(Stored data)
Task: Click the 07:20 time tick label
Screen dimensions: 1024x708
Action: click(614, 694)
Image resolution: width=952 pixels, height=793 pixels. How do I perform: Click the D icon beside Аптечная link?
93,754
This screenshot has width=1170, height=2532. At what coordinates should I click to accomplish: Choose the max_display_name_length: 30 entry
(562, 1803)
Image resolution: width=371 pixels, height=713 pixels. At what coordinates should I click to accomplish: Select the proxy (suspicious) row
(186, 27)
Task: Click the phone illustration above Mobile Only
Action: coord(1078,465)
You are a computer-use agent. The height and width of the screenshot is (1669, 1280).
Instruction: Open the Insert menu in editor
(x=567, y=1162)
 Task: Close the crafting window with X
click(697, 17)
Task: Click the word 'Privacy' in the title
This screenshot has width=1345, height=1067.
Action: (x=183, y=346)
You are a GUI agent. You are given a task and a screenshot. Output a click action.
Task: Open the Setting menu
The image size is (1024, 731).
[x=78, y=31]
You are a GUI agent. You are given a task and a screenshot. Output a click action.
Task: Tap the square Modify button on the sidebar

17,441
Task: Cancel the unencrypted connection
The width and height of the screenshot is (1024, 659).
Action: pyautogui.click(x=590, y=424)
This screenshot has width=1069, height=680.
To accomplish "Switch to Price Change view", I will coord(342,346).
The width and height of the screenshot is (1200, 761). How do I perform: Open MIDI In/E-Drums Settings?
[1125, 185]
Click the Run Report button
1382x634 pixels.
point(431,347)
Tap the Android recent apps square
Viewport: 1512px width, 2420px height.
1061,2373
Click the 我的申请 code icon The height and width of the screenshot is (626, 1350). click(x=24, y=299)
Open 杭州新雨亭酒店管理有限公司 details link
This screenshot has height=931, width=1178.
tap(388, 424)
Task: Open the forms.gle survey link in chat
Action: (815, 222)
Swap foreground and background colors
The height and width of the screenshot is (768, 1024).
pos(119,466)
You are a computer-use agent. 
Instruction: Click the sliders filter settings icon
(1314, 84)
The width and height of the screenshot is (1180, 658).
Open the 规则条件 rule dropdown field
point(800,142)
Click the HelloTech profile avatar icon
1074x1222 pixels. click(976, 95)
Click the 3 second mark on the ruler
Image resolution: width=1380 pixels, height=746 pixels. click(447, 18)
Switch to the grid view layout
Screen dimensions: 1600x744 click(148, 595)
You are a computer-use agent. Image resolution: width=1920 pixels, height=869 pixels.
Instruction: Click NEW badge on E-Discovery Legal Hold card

Assigned task >>
Give every entry back exactly as it was written above.

Expected answer >>
Task: Click the 07:20 time tick label
Screen dimensions: 1024x708
Action: click(614, 694)
Image resolution: width=952 pixels, height=793 pixels. How do I perform: Click the D icon beside Аптечная link?
93,754
This screenshot has width=1170, height=2532. At what coordinates should I click to accomplish: Choose the max_display_name_length: 30 entry
(562, 1803)
Image resolution: width=371 pixels, height=713 pixels. At what coordinates should I click to accomplish: Select the proxy (suspicious) row
(186, 27)
Task: Click the phone illustration above Mobile Only
Action: coord(1078,465)
You are a computer-use agent. The height and width of the screenshot is (1669, 1280).
Instruction: Open the Insert menu in editor
(x=567, y=1162)
 Task: Close the crafting window with X
click(697, 17)
Task: Click the word 'Privacy' in the title
This screenshot has width=1345, height=1067.
Action: (x=183, y=346)
You are a GUI agent. You are given a task and a screenshot. Output a click action.
Task: Open the Setting menu
The image size is (1024, 731).
[x=78, y=31]
You are a GUI agent. You are given a task and a screenshot. Output a click action.
Task: Tap the square Modify button on the sidebar

17,441
Task: Cancel the unencrypted connection
The width and height of the screenshot is (1024, 659).
Action: pyautogui.click(x=590, y=424)
This screenshot has width=1069, height=680.
To accomplish "Switch to Price Change view", I will coord(342,346).
The width and height of the screenshot is (1200, 761). How do I perform: Open MIDI In/E-Drums Settings?
[1125, 185]
Click the Run Report button
1382x634 pixels.
point(431,347)
Tap the Android recent apps square
Viewport: 1512px width, 2420px height.
1061,2373
Click the 我的申请 code icon The height and width of the screenshot is (626, 1350). click(x=24, y=299)
Open 杭州新雨亭酒店管理有限公司 details link
This screenshot has height=931, width=1178.
tap(388, 424)
Task: Open the forms.gle survey link in chat
Action: (815, 222)
Swap foreground and background colors
The height and width of the screenshot is (768, 1024).
pos(119,466)
You are a computer-use agent. 
Instruction: Click the sliders filter settings icon
(1314, 84)
The width and height of the screenshot is (1180, 658).
Open the 规则条件 rule dropdown field
point(800,142)
Click the HelloTech profile avatar icon
1074x1222 pixels. click(976, 95)
Click the 3 second mark on the ruler
Image resolution: width=1380 pixels, height=746 pixels. click(447, 18)
Switch to the grid view layout
Screen dimensions: 1600x744 click(148, 595)
You are a computer-use agent. Image resolution: width=1920 pixels, height=869 pixels.
Instruction: Click NEW badge on E-Discovery Legal Hold card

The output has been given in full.